After the 2014 season, the Yankees added Burawa to their 40-man roster, in order to protect him from the Rule 5 draft. Burawa began the 2015 season with Scranton/Wilkes-Barre. After pitching to a 1.75 ERA in 26 appearances, the Yankees promoted him to the major leagues for the first time on June 21. He made his major league debut that night, allowing four runs on three hits in 2/3 of an inning, and was optioned to the minor leagues after the game. Burawa was designated for assignment by the Yankees on August 5. For the season, with Scranton/Wilkes-Barre he was 1–3 with one save and a 2.55 ERA in 32 games, and in three starts with Trenton he had a 3.27 ERA.

===Atlanta Braves===
On August 14, 2015, the Atlanta Braves claimed Burawa off of waivers, They assigned him to the Gwinnett Braves of the International League, where in 4 relief appearances he had a 2.08 ERA. He was called up by the Braves on September 1, when rosters expanded. He appeared in 12 games in relief for Atlanta, and had a 3.65 ERA.

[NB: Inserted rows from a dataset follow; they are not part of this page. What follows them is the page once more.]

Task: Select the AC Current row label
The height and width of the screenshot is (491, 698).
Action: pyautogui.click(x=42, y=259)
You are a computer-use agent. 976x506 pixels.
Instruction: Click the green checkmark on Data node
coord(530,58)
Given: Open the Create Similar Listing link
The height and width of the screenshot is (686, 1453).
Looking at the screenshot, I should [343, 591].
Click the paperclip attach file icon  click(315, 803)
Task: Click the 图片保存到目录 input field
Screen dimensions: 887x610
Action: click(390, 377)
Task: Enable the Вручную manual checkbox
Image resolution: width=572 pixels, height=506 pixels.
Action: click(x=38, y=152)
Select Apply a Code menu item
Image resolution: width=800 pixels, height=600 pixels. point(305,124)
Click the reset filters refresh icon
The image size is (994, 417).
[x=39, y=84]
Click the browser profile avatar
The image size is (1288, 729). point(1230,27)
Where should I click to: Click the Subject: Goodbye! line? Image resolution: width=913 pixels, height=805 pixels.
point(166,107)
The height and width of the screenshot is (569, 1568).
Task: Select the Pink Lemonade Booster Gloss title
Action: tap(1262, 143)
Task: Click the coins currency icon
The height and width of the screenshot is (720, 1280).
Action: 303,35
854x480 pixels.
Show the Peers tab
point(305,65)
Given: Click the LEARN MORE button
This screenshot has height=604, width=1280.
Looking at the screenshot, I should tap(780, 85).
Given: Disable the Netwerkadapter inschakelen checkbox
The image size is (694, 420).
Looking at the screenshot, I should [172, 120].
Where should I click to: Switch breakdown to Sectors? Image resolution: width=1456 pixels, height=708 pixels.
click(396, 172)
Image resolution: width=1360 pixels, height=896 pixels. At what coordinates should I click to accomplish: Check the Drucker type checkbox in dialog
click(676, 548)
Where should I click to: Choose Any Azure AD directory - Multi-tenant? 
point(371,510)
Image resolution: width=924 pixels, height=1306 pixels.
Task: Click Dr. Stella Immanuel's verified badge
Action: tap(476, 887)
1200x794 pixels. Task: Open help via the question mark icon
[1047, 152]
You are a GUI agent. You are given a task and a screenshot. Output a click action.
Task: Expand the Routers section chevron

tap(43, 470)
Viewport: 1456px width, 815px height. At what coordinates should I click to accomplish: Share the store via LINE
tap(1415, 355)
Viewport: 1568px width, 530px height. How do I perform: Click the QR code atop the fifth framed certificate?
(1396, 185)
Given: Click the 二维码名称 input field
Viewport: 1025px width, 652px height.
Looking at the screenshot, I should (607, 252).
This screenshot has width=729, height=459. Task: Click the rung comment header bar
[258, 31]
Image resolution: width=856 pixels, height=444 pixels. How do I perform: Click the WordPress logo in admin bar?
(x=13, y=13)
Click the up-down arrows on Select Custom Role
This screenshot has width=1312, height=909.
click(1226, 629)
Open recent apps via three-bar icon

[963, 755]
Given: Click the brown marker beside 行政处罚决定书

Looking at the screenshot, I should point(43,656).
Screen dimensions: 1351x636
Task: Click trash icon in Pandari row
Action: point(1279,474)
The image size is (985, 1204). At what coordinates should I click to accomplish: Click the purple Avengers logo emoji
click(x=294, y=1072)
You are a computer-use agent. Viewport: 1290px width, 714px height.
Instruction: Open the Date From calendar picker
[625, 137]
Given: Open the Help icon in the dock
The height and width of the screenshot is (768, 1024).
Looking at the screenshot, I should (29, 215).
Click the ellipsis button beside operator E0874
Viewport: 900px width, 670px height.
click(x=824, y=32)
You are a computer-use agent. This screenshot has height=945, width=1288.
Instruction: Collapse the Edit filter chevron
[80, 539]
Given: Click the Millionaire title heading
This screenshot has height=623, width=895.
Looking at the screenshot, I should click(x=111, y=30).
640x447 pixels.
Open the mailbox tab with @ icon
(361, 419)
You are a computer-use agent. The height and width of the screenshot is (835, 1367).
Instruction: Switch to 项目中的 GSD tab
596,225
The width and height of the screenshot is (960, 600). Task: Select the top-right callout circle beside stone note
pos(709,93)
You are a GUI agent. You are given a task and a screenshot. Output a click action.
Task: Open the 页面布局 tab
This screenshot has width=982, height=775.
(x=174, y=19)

In 2016, Burawa pitched for the Mississippi Braves of the Double-A Southern League, and was 2–0 with a 6.75 ERA in 9 relief appearances. Pitching for Gwinnett, he was 1–0 with one save and a 5.14 ERA in 7 relief appearances. Burawa was released by the Braves organization on June 3, 2016.

===Long Island Ducks===
On July 15, 2016, Burawa signed with the Long Island Ducks of the Atlantic League of Professional Baseball, an independent baseball league. In 22 relief appearances for the Ducks, Burawa registered an 0-1 record and 5.09 ERA with 17 strikeouts across 17 2/3 innings pitched.

===Bridgeport Bluefish===
On April 6, 2017, he signed with the Bridgeport Bluefish of the Atlantic League of Professional Baseball. In 22 outings for Bridgeport, Burawa posted a 2-2 record and 7.78 ERA with 24 strikeouts over 19 2/3 innings of work. He was released by the Bluefish on June 26.

==Team Israel; World Baseball Classic==
Burawa pitched for Team Israel at the 2017 World Baseball Classic in March 2017.